Second, the Balaam's ass argument trumps all. God's uses what He will for His purposes. Even an ass. But apparently that's a last resort. There are better ways and I think that engaging in simony (which can be defined as using the Holy Spirit for personal profit) isn't one of the better ways. It's a kind of a fraud, and I wrote about that eleven years ago in the pages of First Things, referencing Charlie Peacock and his book on Christian contemporary music. You can access the FT article here:
http://www.firstthings.com/article/2007/01/apostles-of-rock-the-splintered-world-of-contemporary-christian-music-and-at-the-crossroads-an-insiders-look-at-the-past-present-and-future-of-contemporary-christian-music-11
A bit of history, old and contemporary: J.S. Bach's music was at one time new but most his contemporaries didn't see his work as innovative, he was well known as a musical conservative (he was "old Bach"). And you mention Rutter. Rutter, who is an agnostic, has made a good deal of money for himself and his publishers by selling to churchgoers’ perfectly inoffensive sonic drivel. Well some folks are enthusiastic about drivel sermons, with Rutter they get music to match. And any case, I'm sorry but I don't have a lot of patience with the "bring the audience closer to God" business. How do you know and are you sure? Somewhere I misplaced my "Godometer", that device that you can hold up check how close the folks around you are to the Divine (it's kinda like that applause meter that was used in the old "Queen For A Day" TV show; if you're too young to know the show google it, there are segments up on YouTube). God only knows how close, or distant, we are from him. And artists are tricksters. We can fool you. We might even be able to trick you into feeling that you've encountered something "divine." I can prove it. Go to this YouTube site:
http://www.youtube.com/watch?v=NRWbp6yZzlE
Listen to the piece and at three minutes and thirty-nine seconds you'll have a modest feeling of uplift. A bit of euphoria. You'll have another one at four minutes and forty eight seconds. Are these religious experiences? I don't know for sure, maybe (Balaam's ass business again) but I am certain that I've used some well-worn musical devices to provoke a predictable emotional response, at least a predictable emotional response from Western concertgoers. It's a tick. Like the rabbit in the hat.

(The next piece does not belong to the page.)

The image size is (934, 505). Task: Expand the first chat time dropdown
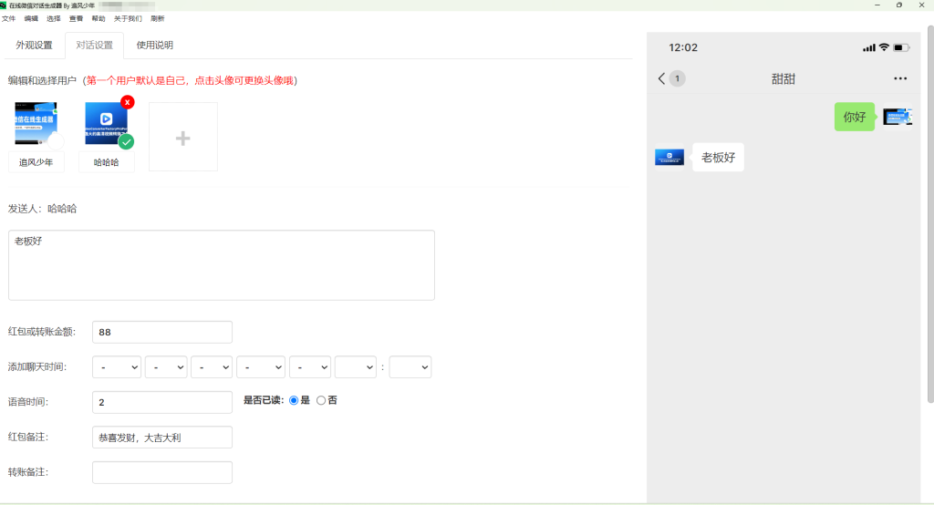click(x=118, y=367)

And Ben Embry: Thanks also for that kind comment about "Second Spring." I love Jody's poetry and I love writing music for it. But again, the poetry and music of the carol isn't important, it's the heart of the person who sings it. Beautiful carols can be sung to one's damnation as well as blessing; the difference doesn't depend on the music or the words but upon the heart of the singer.

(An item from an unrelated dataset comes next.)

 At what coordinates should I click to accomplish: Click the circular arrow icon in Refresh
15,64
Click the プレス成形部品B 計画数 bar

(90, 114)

And finally about Anthony Esolen's piece on music that's been referenced here. Sorry, he's really dead wrong about at least one thing. Bach, Mozart, Beethoven, Vaughan Williams, me...we're all arrogant narcissists. We actually expect our listeners to do nothing else with their lives, for ten minutes or several hours, but listen to our music. A furthermore we expect performers to devote months and even years to learn it and to perform it. Novelists don't expect their readers to re-write their books. Architects don't expect the people who walk through their buildings to take up stones and re-built them. But composers expect their performers to do just that -- to recreate their works. It's just about the most arrogant thing anyone can do. To get along we'll pretend humility, but I assure you we're not. Oops, maybe I just gave that secret away, maybe you've noticed (I said composers were arrogant, not humorless).